**作業指示:**
提示文の「手術が終わり、しばらく父はは」から「のない我が身が情けなくなる。」までを、一字一句違えずに書き写せ。

入院生活

 手術が終わり、しばらく父はは個室にはいった。痛みや麻酔によるかゆみがあるので、 夜中にさわいでほかの患者にメイワクかからなくてよい。
それにしても、「癌」と言えば「告知」の問題があるのだと思っていたが、 父の場合はあっさり告知してしまったな。まあ、治る見込みも割合大きく、 末期の患者に比べたらましな方という事もあるのだろう。
私の大学の同期の父親も2人癌である。そろそろ子どもが大学に入る位だから、その親もそういう歳に 差し掛かりつつあるのだろうと思うと、未だに職のない我が身が情けなくなる。

それはそれとして
父は下半身に管(くだ)をとおしている。排尿のためと、微量だが出血した血を溜めるためである。 それから点滴を打っていたが、大部屋にうつってから食事が取れるようになったので2、3週間でこれは外すことができた。 また、先日管のうち血の方のやつが外す事ができた。未だに入院中だが、排尿用の管が外せたら 退院らしい。

まだ、癌が体内に残っているかどうかは聞かされていない。
もし残っていなければ、病院とおさらばなのだが・・・
(一つ懸念。私だけが今回の癌に関して直前まで蚊帳の外だった。体内の癌についても同様なの ではないかと、疑心暗鬼に陥っている今日このごろである・・・・。)

**表示情報:**
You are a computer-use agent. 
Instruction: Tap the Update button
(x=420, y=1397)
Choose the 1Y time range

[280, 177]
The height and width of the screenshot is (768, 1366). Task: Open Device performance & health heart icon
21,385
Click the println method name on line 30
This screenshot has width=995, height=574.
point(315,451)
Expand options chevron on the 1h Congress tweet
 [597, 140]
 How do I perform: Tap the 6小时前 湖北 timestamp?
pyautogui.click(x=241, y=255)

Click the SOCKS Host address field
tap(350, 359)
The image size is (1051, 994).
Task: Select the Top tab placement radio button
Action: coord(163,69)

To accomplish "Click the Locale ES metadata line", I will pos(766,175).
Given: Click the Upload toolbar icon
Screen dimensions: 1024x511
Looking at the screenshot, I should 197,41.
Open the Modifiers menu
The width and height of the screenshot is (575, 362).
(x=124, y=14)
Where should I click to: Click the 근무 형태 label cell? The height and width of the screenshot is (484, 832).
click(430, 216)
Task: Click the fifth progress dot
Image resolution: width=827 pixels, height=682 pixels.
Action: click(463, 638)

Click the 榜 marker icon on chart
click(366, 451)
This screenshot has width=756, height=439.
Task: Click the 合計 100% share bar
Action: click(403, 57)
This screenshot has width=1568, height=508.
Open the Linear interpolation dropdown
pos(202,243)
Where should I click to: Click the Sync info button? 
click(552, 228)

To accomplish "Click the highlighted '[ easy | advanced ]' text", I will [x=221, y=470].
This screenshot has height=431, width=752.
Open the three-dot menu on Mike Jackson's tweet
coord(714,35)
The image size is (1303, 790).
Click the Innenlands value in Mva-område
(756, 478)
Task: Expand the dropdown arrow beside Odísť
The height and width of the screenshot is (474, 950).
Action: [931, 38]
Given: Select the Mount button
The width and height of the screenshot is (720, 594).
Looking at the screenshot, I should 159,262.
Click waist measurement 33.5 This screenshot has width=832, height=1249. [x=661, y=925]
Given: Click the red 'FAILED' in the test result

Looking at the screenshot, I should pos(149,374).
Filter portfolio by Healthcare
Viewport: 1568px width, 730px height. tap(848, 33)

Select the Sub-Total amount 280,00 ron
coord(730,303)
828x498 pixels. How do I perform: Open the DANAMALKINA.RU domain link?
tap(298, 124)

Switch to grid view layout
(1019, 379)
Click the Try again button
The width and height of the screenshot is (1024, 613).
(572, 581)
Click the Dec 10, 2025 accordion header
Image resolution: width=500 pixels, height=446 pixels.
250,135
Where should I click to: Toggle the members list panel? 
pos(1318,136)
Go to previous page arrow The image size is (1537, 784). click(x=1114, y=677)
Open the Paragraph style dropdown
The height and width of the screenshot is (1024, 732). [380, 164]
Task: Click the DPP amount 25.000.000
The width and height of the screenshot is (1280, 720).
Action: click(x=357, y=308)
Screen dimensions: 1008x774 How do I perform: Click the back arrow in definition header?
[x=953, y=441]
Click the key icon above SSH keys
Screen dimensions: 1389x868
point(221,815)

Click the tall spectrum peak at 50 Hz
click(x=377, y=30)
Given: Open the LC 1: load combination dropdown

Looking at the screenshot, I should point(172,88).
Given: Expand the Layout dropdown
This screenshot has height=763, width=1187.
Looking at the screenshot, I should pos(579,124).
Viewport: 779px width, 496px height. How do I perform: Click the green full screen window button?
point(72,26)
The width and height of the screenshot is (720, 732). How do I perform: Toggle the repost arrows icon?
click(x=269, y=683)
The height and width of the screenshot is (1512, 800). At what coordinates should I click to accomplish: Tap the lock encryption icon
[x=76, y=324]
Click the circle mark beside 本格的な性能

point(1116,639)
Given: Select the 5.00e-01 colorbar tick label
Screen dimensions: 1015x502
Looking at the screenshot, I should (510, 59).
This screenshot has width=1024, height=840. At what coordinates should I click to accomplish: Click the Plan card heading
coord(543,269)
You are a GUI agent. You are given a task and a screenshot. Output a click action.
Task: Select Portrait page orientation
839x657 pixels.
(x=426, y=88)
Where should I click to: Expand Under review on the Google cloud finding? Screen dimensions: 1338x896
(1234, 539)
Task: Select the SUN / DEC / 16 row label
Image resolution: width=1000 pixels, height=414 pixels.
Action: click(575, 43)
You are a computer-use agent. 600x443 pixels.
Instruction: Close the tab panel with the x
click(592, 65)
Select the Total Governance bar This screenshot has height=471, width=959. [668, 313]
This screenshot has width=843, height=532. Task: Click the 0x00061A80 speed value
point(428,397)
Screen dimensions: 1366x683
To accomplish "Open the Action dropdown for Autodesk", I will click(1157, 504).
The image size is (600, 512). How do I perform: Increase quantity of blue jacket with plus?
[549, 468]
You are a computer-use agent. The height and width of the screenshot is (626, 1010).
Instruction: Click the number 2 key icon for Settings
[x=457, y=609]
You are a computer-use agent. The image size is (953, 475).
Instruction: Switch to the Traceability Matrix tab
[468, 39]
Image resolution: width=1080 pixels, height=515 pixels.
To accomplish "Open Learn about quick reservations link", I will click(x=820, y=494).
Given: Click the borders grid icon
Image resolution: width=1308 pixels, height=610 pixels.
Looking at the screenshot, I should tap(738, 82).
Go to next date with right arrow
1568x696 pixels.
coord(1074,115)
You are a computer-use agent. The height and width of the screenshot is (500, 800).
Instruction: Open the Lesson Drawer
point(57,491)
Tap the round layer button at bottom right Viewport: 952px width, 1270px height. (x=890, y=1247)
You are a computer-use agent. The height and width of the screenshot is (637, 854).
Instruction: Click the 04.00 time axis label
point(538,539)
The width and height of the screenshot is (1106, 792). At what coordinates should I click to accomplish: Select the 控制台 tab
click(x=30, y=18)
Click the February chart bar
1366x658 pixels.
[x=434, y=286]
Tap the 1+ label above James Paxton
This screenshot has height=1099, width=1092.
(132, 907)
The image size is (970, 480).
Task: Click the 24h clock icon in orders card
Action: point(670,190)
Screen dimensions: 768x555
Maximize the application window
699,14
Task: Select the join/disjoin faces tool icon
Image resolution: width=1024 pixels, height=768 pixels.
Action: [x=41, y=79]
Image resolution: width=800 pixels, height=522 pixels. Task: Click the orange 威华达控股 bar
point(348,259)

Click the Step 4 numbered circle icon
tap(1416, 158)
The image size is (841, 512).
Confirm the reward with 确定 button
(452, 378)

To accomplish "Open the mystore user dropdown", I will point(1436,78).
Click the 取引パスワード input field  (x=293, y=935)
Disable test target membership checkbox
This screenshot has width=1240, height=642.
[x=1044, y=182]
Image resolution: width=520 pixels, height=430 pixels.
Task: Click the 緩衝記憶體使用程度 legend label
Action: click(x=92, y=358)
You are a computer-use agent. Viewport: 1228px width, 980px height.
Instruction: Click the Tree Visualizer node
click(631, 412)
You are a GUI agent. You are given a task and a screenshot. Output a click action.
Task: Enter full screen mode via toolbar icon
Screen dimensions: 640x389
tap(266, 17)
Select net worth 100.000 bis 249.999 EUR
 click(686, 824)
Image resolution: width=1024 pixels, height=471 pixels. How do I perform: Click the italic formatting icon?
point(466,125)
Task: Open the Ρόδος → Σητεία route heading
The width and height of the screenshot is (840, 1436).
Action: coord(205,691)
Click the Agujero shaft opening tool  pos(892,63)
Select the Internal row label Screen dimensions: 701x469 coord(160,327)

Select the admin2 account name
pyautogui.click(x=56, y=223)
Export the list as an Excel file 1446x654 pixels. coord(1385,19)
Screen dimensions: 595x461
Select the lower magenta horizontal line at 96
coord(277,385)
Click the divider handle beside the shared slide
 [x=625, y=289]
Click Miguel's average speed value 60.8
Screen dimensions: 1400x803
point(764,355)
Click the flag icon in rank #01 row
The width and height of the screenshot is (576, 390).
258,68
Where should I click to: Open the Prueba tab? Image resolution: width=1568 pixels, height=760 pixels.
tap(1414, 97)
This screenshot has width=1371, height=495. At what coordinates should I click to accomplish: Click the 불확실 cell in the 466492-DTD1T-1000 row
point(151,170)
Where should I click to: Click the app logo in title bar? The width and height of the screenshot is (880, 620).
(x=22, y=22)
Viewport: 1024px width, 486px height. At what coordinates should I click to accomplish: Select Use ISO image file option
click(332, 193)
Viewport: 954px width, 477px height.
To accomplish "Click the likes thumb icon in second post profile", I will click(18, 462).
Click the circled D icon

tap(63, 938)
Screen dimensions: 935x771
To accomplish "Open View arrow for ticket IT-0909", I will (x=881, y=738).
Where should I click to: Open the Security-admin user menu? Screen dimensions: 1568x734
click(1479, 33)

**解答:**
手術が終わり、しばらく父はは個室にはいった。痛みや麻酔によるかゆみがあるので、 夜中にさわいでほかの患者にメイワクかからなくてよい。
それにしても、「癌」と言えば「告知」の問題があるのだと思っていたが、 父の場合はあっさり告知してしまったな。まあ、治る見込みも割合大きく、 末期の患者に比べたらましな方という事もあるのだろう。
私の大学の同期の父親も2人癌である。そろそろ子どもが大学に入る位だから、その親もそういう歳に 差し掛かりつつあるのだろうと思うと、未だに職のない我が身が情けなくなる。